2. The apparatus of claim 1, wherein the first receiving signal branch is connected to the second transmitting signal branch, and wherein:

3. The apparatus according to claim 2, wherein the second receiving signal branch is connected to the first transmitting signal branch, and wherein:

4. The device of claim 3, wherein the first converter and the second converter each comprise a conversion chip U1 and a power chip U9, and the conversion chip U1 is electrically connected to the power chip U9.
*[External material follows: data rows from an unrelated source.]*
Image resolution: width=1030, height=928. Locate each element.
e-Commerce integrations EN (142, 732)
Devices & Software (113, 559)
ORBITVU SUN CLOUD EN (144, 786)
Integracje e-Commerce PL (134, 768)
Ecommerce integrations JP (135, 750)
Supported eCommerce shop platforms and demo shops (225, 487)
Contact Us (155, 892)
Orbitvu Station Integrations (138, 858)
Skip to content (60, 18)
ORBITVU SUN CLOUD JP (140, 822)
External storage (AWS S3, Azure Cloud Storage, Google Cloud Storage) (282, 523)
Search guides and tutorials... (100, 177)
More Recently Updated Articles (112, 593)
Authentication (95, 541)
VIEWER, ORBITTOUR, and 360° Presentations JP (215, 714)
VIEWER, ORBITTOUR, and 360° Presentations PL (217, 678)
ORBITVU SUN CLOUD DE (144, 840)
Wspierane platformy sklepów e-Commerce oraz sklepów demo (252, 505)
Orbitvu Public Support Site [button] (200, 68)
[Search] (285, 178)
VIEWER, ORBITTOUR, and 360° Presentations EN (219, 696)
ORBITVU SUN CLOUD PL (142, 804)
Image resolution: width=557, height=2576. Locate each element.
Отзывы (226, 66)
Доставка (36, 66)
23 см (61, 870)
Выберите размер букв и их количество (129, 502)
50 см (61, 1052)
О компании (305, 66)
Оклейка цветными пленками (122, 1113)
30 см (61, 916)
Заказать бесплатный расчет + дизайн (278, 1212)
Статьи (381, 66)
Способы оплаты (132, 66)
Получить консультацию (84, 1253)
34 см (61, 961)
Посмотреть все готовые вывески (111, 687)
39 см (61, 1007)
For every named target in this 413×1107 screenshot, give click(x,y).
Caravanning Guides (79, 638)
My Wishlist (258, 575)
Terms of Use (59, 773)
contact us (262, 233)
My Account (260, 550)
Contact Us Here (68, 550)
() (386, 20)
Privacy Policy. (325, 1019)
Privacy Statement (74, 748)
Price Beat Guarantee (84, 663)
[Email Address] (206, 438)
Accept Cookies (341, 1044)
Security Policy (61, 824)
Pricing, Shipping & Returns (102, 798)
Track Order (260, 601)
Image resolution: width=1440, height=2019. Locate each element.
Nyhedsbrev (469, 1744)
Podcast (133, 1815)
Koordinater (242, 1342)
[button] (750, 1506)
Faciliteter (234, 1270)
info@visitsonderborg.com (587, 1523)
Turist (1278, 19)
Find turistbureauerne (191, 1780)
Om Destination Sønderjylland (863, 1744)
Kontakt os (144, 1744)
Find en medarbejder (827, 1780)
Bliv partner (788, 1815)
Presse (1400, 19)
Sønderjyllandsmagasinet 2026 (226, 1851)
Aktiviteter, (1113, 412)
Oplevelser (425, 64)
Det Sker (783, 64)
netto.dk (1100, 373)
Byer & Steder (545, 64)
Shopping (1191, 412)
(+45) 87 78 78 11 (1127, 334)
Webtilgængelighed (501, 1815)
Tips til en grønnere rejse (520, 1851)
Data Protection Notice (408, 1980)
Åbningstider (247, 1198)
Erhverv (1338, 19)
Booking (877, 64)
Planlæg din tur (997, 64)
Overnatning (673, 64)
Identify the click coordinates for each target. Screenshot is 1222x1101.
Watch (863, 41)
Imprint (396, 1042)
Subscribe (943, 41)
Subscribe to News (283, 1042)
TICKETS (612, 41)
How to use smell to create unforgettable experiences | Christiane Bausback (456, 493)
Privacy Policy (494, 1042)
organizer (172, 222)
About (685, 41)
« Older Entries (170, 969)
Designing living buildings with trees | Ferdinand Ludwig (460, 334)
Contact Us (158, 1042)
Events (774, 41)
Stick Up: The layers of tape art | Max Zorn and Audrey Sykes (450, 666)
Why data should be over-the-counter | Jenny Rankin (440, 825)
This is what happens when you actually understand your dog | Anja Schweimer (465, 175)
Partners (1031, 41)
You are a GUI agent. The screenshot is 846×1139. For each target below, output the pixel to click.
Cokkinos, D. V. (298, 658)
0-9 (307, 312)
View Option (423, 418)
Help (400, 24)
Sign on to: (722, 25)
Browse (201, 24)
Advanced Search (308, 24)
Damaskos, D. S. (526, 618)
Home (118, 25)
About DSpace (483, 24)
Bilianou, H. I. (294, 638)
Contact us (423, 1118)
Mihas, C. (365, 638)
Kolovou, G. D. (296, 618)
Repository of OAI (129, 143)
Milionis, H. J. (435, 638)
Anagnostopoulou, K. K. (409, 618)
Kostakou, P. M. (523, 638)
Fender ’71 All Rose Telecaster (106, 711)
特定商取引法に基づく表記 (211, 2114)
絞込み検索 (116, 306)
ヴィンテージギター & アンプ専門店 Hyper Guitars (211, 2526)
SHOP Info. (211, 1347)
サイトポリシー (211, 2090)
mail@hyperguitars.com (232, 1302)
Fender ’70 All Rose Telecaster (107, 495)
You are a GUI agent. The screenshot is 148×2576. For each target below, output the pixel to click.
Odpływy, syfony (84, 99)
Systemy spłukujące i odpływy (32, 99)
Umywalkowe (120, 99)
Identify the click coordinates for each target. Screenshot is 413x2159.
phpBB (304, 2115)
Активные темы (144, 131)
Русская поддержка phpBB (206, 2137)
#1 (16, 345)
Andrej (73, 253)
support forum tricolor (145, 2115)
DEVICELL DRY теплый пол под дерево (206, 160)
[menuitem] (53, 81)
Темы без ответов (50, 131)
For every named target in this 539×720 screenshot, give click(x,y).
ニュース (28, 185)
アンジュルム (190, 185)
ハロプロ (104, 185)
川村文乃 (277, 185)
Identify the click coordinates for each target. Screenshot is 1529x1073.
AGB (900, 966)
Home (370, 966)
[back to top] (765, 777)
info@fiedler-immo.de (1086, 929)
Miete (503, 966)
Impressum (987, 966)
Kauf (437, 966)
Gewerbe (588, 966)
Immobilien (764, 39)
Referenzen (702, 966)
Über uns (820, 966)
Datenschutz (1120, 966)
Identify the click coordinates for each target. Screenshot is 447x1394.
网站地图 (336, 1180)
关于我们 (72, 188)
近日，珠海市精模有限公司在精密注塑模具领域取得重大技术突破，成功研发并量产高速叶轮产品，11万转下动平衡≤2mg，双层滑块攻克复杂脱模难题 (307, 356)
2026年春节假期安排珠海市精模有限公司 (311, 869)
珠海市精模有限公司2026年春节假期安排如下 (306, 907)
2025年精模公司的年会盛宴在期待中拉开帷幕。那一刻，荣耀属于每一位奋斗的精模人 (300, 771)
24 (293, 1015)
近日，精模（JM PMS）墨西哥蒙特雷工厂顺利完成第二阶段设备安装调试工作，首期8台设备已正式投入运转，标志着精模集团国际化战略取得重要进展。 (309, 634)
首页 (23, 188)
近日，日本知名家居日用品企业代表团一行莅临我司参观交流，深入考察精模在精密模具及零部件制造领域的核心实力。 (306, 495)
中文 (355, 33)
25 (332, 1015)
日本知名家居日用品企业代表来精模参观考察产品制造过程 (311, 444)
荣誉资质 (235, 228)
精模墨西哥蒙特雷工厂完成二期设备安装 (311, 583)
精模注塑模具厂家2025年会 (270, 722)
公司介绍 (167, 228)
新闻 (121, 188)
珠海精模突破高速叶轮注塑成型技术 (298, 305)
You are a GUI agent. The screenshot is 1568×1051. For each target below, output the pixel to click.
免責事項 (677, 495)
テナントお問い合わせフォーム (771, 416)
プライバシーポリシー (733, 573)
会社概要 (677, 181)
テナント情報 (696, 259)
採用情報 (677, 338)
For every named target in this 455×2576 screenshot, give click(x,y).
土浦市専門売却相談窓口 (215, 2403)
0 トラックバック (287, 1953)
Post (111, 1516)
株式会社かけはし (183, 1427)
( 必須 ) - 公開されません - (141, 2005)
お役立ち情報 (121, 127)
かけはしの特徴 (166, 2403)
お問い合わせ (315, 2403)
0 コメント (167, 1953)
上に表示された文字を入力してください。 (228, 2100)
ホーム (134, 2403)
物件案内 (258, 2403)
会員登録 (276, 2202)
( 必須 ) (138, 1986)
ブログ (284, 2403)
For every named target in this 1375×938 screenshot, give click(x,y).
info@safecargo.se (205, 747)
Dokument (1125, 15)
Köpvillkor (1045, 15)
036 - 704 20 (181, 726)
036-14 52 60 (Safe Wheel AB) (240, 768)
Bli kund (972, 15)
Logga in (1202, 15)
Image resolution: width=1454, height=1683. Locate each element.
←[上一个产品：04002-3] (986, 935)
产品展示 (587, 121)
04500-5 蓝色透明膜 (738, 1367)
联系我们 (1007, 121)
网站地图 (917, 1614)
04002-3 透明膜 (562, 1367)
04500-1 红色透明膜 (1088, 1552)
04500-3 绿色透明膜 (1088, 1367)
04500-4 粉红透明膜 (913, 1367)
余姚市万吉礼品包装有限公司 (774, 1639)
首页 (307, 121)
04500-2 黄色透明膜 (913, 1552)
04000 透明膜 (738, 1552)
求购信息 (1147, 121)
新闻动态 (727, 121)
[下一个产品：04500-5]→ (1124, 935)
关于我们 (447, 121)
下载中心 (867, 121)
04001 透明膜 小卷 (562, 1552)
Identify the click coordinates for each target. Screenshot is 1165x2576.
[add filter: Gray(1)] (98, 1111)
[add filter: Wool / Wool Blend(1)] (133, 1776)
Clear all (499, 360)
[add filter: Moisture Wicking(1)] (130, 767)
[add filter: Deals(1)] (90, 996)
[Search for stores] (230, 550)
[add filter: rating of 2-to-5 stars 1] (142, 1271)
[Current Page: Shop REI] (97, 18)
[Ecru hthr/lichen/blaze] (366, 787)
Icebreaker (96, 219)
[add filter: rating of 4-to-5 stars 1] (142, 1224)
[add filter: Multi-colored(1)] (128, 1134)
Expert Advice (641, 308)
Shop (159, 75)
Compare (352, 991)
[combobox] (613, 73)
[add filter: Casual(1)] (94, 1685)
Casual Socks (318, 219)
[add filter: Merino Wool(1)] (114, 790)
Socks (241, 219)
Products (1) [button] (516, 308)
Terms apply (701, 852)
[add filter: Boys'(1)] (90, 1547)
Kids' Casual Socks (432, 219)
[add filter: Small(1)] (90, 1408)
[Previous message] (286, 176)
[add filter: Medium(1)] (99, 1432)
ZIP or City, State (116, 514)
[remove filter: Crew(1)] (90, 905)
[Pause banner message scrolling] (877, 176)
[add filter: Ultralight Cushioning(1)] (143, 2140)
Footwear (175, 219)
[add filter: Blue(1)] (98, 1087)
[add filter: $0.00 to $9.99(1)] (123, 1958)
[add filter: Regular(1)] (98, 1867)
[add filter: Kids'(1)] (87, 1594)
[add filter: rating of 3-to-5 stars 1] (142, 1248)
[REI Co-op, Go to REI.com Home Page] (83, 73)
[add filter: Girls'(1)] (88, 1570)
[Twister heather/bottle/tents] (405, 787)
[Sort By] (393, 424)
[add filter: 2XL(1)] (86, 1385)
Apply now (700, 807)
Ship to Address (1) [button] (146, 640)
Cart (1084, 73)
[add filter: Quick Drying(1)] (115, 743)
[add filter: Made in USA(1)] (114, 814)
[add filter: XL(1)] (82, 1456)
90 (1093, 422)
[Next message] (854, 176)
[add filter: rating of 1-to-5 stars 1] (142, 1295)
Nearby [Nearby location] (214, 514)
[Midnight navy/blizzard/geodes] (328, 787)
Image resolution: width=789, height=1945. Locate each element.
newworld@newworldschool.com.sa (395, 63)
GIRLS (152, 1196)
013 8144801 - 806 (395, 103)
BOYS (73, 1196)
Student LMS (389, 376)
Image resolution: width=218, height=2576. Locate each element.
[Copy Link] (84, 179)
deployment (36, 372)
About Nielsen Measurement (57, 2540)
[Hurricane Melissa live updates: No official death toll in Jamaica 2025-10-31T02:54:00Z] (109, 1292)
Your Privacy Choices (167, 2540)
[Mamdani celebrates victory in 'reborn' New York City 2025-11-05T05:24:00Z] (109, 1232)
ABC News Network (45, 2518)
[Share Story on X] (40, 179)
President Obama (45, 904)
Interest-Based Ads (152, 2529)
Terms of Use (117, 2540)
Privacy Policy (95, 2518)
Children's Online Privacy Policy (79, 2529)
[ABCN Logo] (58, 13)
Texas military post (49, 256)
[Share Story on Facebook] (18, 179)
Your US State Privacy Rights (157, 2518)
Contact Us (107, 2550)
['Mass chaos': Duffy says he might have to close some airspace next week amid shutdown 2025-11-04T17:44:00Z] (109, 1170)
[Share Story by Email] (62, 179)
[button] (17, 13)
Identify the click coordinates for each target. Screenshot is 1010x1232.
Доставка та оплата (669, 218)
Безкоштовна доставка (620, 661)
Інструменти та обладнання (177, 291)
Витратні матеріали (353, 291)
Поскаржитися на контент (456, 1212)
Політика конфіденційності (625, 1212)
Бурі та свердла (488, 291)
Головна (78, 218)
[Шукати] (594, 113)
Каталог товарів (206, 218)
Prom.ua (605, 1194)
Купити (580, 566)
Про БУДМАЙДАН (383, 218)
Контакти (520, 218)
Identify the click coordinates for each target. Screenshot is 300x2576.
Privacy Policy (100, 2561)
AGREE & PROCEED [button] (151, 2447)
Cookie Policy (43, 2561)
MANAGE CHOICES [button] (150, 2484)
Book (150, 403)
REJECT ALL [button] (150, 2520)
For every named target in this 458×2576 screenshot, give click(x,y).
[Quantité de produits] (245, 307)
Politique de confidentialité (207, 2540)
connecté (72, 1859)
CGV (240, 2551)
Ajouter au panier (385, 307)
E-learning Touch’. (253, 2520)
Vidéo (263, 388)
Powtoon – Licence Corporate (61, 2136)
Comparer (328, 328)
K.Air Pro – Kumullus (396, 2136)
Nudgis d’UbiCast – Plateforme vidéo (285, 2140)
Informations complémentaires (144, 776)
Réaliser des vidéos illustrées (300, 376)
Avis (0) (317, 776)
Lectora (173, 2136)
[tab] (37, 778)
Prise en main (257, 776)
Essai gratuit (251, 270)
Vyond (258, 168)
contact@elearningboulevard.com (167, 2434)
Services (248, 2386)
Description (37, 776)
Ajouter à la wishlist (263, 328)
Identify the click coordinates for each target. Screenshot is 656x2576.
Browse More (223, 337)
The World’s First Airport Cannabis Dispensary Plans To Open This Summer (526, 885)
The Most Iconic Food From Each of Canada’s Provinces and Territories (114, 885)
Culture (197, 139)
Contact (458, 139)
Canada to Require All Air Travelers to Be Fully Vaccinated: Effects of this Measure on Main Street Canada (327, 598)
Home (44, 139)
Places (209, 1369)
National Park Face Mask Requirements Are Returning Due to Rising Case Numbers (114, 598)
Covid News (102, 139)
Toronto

5. The device according to claim 4, wherein 28 pins of the converting chip U1 are electrically connected to 3 pins of a transformer T1 through a capacitor C5, 29 pins of the converting chip U1 are electrically connected to 1 pin of the transformer T1 through a capacitor C4, a resistor R1 is connected between 4 pins and 6 pins of the transformer T1, and 4 pins of the transformer T1 are electrically connected to a connector J6 through a capacitor C1;

the 11 pins of the conversion chip U1 are electrically connected with the 3 pins of the transformer T2 through a capacitor C33, the 12 pins of the conversion chip U1 are electrically connected with the 1 pin of the transformer T2 through a capacitor C34, a resistor R30 is connected between the 4 pins and the 6 pins of the transformer T1, and the 4 pins of the transformer T2 are electrically connected with the connector J5 through a capacitor C17.